今回、まず何でアルシェーナちゃんだけでなく、アルピーニャさん達までやって来た理由というのが―


いざアルシェーナちゃんがこっちに来る準備をしているのを、アルピーニャさん達三人娘が発見。→『シェーナだけズルい!』と言って自分たちも行く準備を始める。→それを見つけたアルリエータさんが止めようとしたが間に合わず。→彼女達だけ行ったらエライ事になりそうと危惧して、結局アルリエータさんも追いかける。

―という事態になったらしい。


またウルティナ様が、会合のため不在中で(留守電になっていたのはそのせい)あった事、アルシェーナちゃんがまったく皆を止めようとする気が無かった(これは絶対確信犯だ!)のも、今回の事に拍車をかけた。

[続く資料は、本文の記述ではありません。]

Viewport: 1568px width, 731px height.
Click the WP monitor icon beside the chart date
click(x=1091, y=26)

地上に五柱もの従属神が降臨する事は滅多にない事で、ウルティナ様が帰ってきたら大目玉をくらうのは確実らしい。

「うう~、ほんっとにあのコ達と絡むと、ロクな事がないよー。」と、嘆いた事からアルリエータさんが、アルピーニャさん達の尻拭いをよくしている苦労人なのが判った。


―さてここからが問題だ!


アルリエータさんはパーミル城の人達に流れ始めた、『ええー、神様って、こんなヤツらなん?』という雰囲気を払拭すべく、まず弱まった《神威》を張り切ってフルスロットルにした。

これで再び、パーミル城の人達に少し威厳を取り戻す事が出来たが、なんせその直前があんなドタバタコメディーをやらかした後だったので、イマイチ締まりが悪いとアルリエータさんは考えた。

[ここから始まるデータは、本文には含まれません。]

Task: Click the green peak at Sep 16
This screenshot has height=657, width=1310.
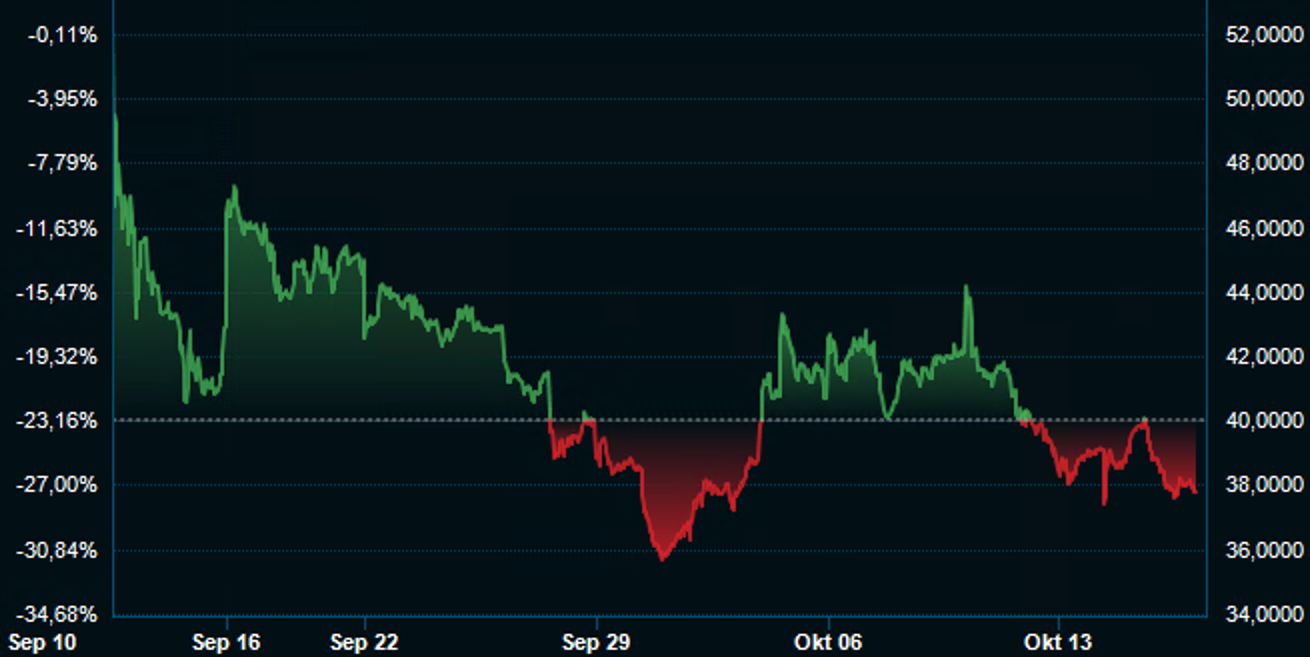Action: tap(234, 188)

そこでアルリエータさんは、彼らの意識を反らすためと、俺が今後地上の人達のゴタゴタに巻き込まれにくくするためにも、『俺様勇者伝説』を創りだしちゃったのだっ!


「あ、あのねっ!

最初は転生前のゲームでの"キミ"を、何とかこっちの世界に当てはめて説明するだけのつもりだったの!」

―だがそれが迷走の始まりだった。


ゲーム『アルカナバースト!』は、このアレスの世界で何百年(もしかしたら何千年)も前に起こった事件を元に、イベントを作っている事が判明している。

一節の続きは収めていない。